| Task objective |
Scan the entries for "badge". Every line that holds it is to be copied.

########################################

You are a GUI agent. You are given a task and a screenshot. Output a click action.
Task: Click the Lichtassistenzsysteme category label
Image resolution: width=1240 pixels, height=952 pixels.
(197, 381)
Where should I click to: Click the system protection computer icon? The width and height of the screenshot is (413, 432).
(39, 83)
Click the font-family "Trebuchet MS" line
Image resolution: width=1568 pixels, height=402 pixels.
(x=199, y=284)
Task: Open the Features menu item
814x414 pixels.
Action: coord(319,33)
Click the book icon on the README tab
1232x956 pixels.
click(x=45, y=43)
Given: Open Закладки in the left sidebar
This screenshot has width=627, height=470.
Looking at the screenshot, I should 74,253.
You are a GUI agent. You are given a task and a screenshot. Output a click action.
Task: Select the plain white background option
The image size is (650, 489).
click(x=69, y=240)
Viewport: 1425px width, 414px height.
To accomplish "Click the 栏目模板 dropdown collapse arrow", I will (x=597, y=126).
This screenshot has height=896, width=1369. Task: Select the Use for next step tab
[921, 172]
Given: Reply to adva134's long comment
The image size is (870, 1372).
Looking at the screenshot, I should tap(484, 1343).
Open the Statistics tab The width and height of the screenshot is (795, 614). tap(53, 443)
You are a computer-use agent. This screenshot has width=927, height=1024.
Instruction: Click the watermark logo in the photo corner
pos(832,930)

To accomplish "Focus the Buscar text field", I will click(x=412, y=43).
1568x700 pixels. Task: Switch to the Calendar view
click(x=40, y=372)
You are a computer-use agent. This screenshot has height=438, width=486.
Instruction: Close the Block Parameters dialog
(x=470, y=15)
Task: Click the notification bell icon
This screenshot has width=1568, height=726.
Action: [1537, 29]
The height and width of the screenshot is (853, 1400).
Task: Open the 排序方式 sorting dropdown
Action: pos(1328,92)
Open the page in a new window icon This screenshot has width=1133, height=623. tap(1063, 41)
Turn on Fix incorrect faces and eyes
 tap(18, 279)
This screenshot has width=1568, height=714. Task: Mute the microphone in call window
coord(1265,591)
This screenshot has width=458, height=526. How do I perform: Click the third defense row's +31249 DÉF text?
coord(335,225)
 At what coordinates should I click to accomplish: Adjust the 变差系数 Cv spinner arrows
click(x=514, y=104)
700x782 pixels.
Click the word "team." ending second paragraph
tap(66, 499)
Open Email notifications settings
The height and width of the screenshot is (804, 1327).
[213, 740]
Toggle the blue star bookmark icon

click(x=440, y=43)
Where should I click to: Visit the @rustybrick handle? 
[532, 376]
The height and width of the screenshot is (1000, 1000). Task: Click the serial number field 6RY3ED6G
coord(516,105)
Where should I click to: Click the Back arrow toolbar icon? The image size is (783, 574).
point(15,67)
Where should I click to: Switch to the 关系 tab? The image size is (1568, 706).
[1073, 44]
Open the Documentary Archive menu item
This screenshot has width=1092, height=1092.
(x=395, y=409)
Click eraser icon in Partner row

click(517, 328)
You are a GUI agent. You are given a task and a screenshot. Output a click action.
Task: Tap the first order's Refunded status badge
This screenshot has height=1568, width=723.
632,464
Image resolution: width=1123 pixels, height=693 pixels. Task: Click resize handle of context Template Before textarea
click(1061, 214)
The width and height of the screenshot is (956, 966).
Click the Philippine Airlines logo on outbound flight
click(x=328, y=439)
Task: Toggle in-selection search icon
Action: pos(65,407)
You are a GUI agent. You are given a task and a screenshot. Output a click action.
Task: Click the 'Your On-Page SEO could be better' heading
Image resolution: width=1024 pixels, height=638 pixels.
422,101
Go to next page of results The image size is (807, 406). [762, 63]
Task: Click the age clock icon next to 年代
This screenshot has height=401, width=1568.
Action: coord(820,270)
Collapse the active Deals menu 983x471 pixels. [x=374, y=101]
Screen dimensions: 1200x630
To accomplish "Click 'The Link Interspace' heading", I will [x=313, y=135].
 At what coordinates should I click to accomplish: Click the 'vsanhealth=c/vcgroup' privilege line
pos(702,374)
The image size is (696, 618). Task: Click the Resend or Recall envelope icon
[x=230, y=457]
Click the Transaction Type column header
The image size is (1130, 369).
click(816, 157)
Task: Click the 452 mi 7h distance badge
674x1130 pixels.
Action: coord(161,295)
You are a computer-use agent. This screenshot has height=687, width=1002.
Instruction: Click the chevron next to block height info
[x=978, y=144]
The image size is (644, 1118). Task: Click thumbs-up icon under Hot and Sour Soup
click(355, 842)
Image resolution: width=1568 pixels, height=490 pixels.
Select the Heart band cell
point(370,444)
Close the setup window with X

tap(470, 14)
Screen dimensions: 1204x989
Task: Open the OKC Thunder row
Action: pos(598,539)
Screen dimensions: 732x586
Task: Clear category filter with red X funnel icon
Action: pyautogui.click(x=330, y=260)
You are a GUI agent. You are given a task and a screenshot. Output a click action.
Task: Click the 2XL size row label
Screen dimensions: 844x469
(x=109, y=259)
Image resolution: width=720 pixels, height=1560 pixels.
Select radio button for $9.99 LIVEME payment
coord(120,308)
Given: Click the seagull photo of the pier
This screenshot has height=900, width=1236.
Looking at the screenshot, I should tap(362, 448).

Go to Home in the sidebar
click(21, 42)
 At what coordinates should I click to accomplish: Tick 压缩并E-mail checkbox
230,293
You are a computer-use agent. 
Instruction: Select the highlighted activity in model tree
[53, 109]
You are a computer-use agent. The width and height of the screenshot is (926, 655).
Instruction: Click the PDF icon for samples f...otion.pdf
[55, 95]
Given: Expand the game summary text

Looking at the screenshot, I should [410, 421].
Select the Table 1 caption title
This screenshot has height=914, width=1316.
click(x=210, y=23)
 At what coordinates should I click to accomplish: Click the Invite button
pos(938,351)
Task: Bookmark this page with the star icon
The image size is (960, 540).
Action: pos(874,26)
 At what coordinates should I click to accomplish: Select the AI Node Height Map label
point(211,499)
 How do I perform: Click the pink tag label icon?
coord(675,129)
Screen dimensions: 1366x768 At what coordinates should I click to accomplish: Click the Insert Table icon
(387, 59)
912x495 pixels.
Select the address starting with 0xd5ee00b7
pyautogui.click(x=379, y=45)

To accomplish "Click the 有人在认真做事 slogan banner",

########################################

| Expected answer |
Task: Tap the first order's Refunded status badge
Task: Click the 452 mi 7h distance badge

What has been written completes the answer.